27) Há alguma razão substantiva para as críticas ao jornalismo nos blogues serem dirigidas primeiro à televisão, de seguida à imprensa escrita e depois à rádio, notando-se que é precisamente a hierarquia dos medias com mais audiência?

28) Pode-se comparar a actividade de pesquisa, recolha, selecção e tratamento de factos e notícias com a emissão pública de opiniões, como se faz diariamente nos blogues?

29) Os "bloggers" são jornalistas ou, pelo contrário, melhores e mais bem preparados críticos do jornalismo?

30) A "inteligência colectiva", proposta pelos blogues que tantas vezes se citam em circuito fechado, existe mesmo ou não passa de uma falácia?

31) Tal como muito do jornalismo actual é lixo, a blogosfera não acompanha essa percentagem?

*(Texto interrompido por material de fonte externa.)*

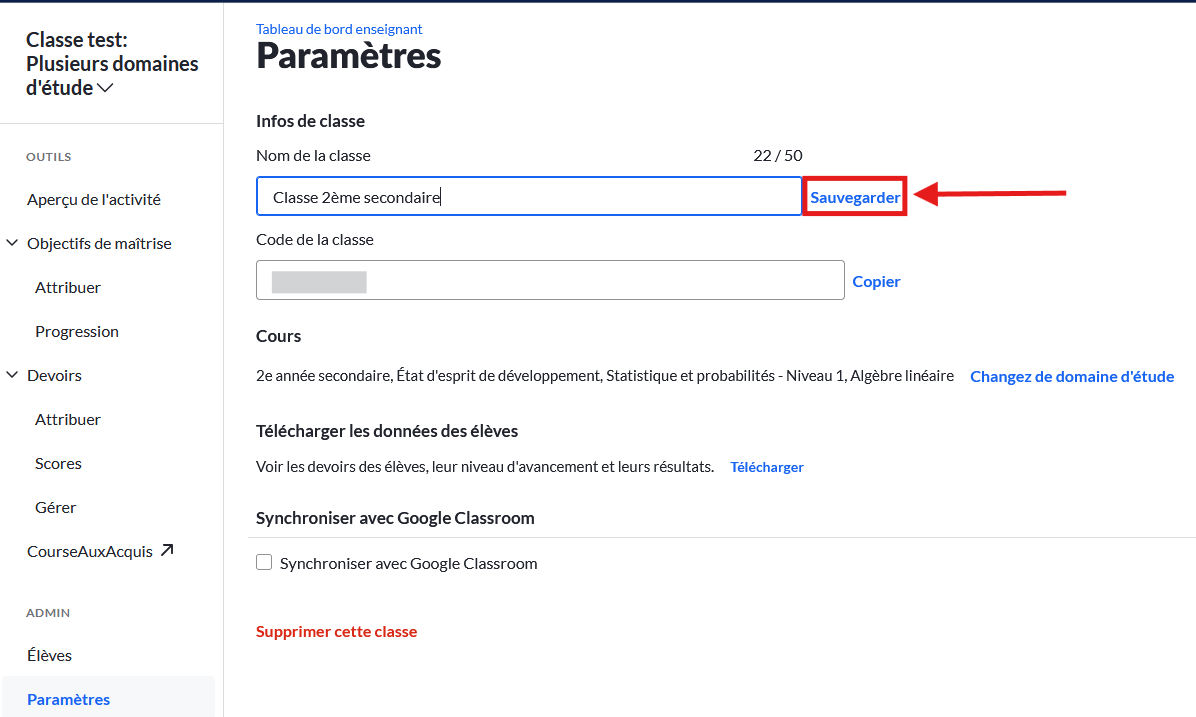Click Changez de domaine d'étude link
This screenshot has width=1196, height=717.
click(1072, 376)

32) Os blogues têm mais a ver com o jornalismo ou com um livro de apontamentos de casos reais diários e pessoais que pouco tem a ver com jornalismo?

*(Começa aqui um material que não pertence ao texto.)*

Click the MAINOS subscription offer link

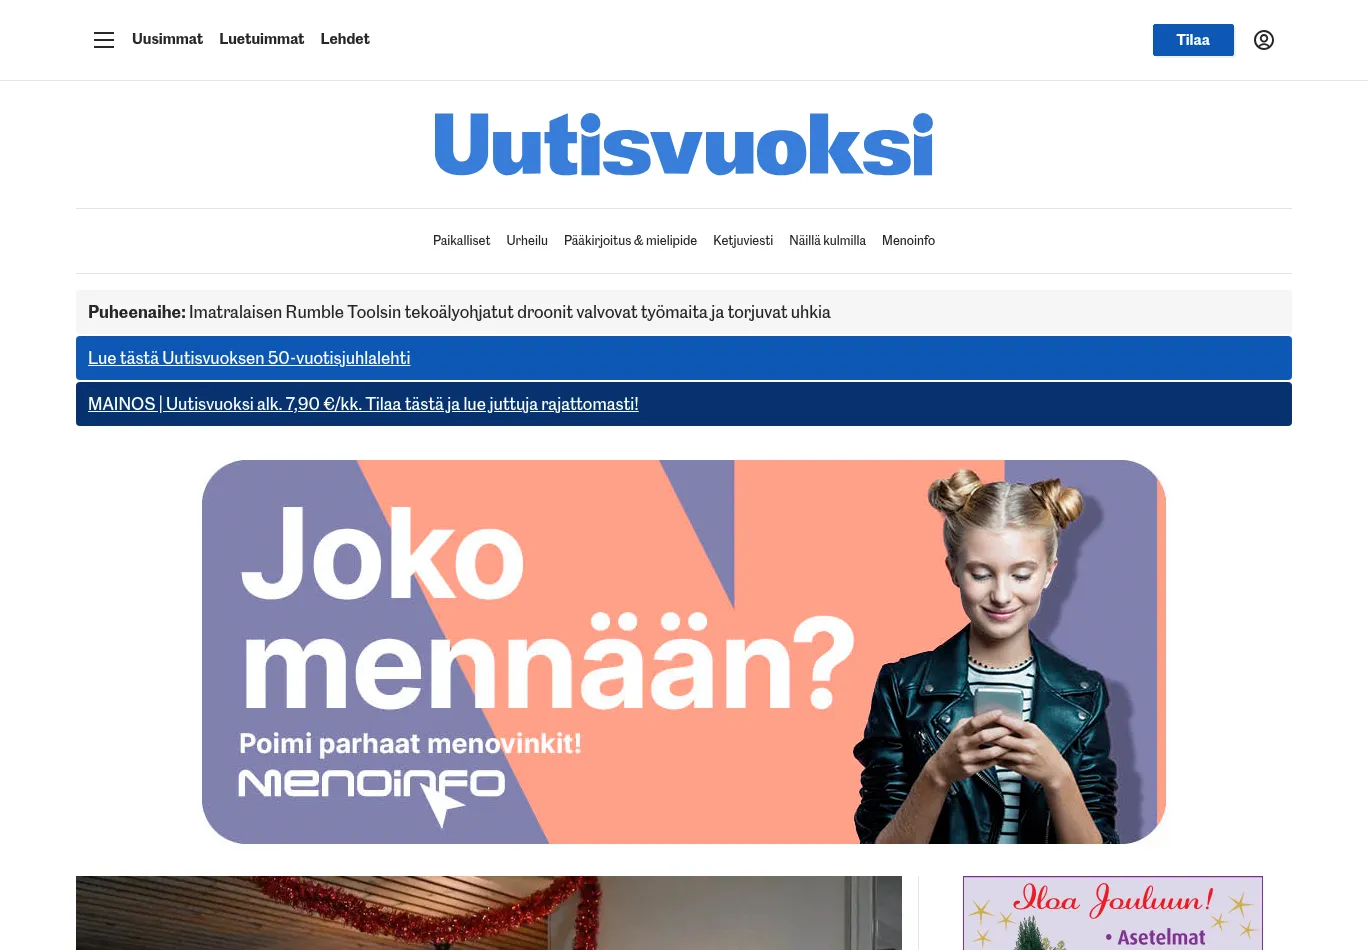[x=363, y=404]
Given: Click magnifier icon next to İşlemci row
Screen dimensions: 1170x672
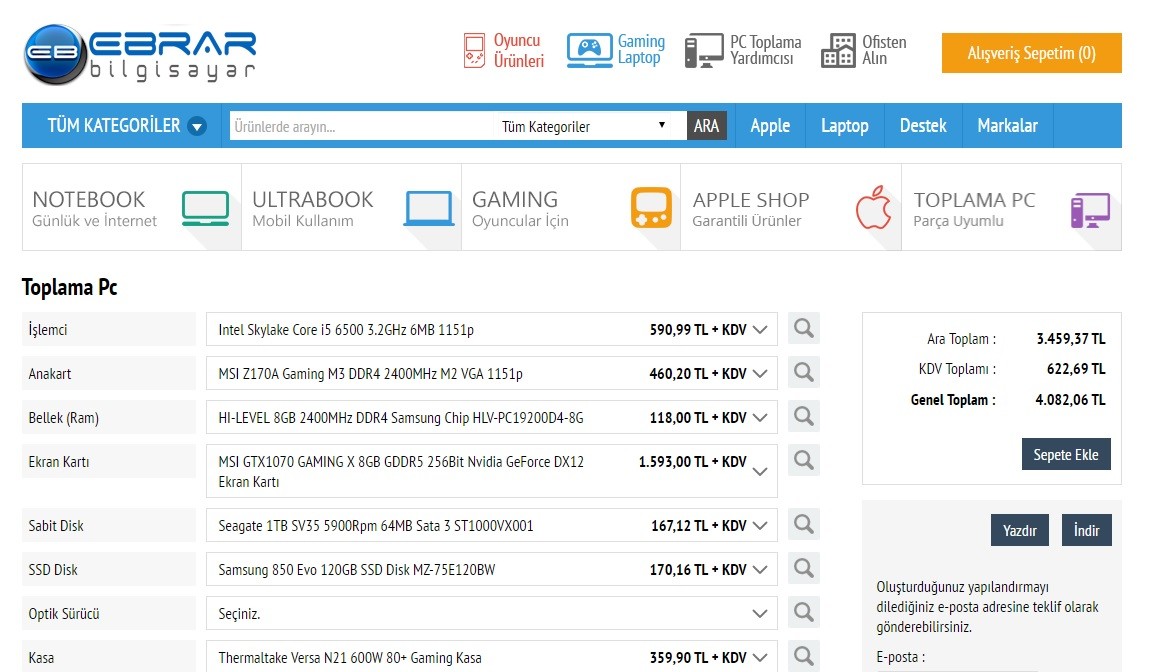Looking at the screenshot, I should (x=804, y=328).
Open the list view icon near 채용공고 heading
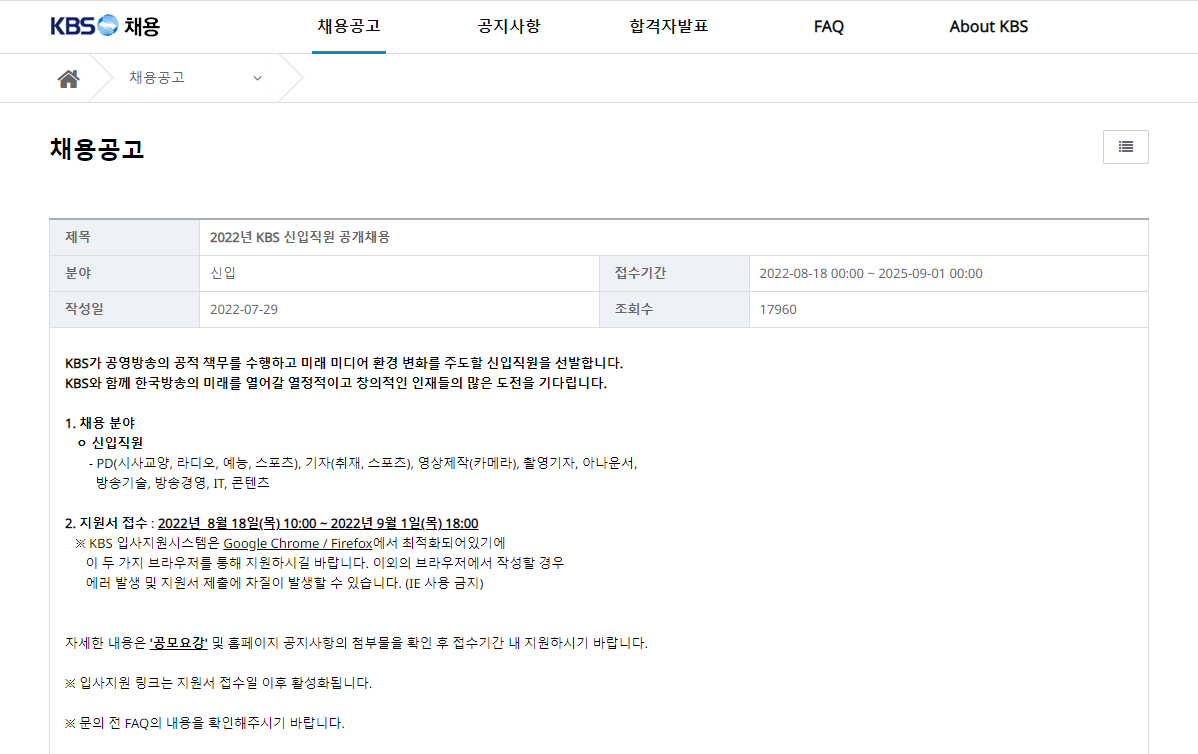The height and width of the screenshot is (754, 1198). click(1125, 147)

33) Porque é que muitos blogues bem sucedidos no estrangeiro, principalmente nos Estados Unidos, são mantidos por jornalistas?

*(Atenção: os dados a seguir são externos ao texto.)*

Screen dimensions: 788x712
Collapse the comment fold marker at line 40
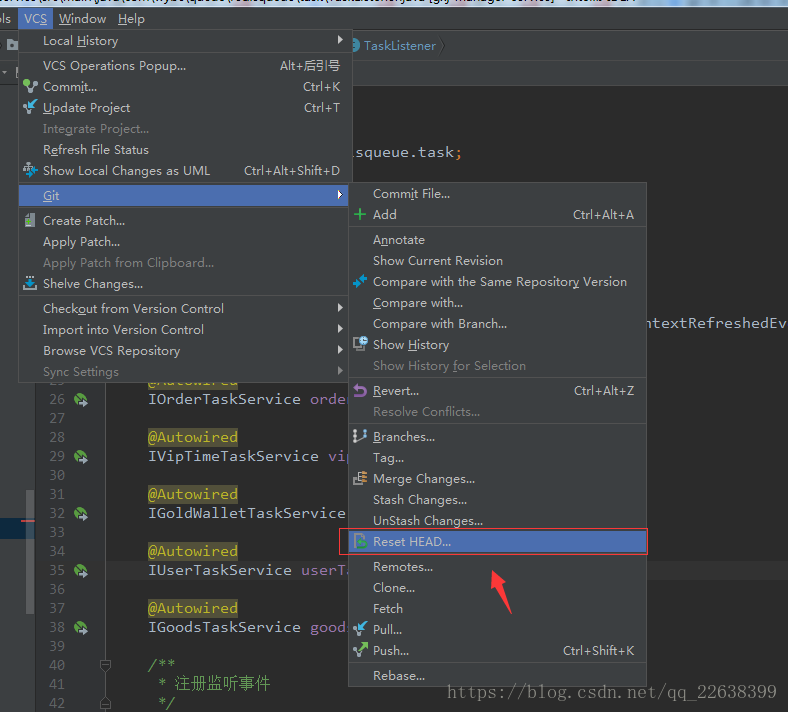105,665
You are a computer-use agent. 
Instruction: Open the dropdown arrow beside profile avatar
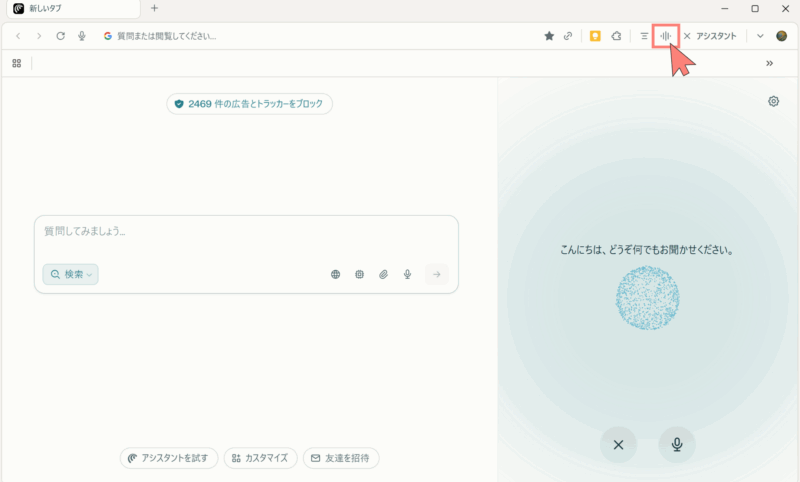tap(760, 36)
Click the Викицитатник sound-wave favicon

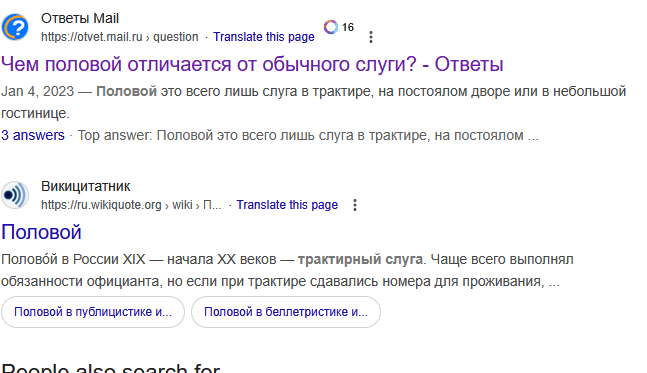15,195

34) Após os veementes discursos nos blogues nos acontecimentos pós-11 de Setembro de 2001, muitos deles descontentes com o que liam e viam nos media tradicionais, os blogues são uma nova revolução nos media ou antes o desespero de uma sociedade para ser ouvida junto dos poderes, do chamado "quarto poder" ou de outros?

Quanto a mim, em resumo:
- o facto de os blogues serem uma forma de vigilância saudável ao jornalismo não os transforma em si mesmos em jornais;
- tal como os "bloggers", também os jornalistas são humanos e erram (alguns erram vezes demais, é verdade...). Os jornais têm mecanismos de recuperação da qualidade, como as cartas ao director ou o direito de resposta, que muitos blogues não dispõem;
- tal como sucede nos jornais, uma quantidade de blogues não é sinónimo de qualidade;
- blogues e jornalismo não colidem entre si, antes se re-alimentam;
- a evolução para blogues verdadeiramente jornalísticos só pode ser saudada com vigor mas ainda se está longe;
- os blogues não provocam um excesso de informação porque alinham no excesso da opinião. Isso não é jornalismo.
- concordo e constato como blogger e como jornalista, usando palavras de Dan Gillmor - que "os meus leitores sabem mais do que eu. Isso não é uma ameaça, é uma oportunidade".

Não tenho dúvidas de que está longe, em Portugal, a visão de Rebecca Blood de que "juntos, os 'bloggers' são um perigo para empresas, governos e militares porque podem agrupar-se segundo os seus próprios critérios". Nesse sentido, eles são ainda menos uma ameaça aos jornais do que um complemento saudável e democrático de expressar opiniões. Quem sabe, num futuro breve, queiram investigar e relatar o que muitos jornais, televisões ou rádios não fazem, não podem ou não querem fazer.

A comunicação sempre funcionou com utopias e concretizou-as: Gutenberg iniciou a imprensa com a edição da Bíblia; o cinema teve o visionário Méliès e as suas ficções científicas, a rádio apadrinhou uma "Guerra dos Mundos" de Orson Welles; a televisão mostrou o homem na Lua.

Neste campo, os blogues não demonstraram nada até hoje. Assumirem-se como concorrência da comunicação social é um sonho, não uma utopia.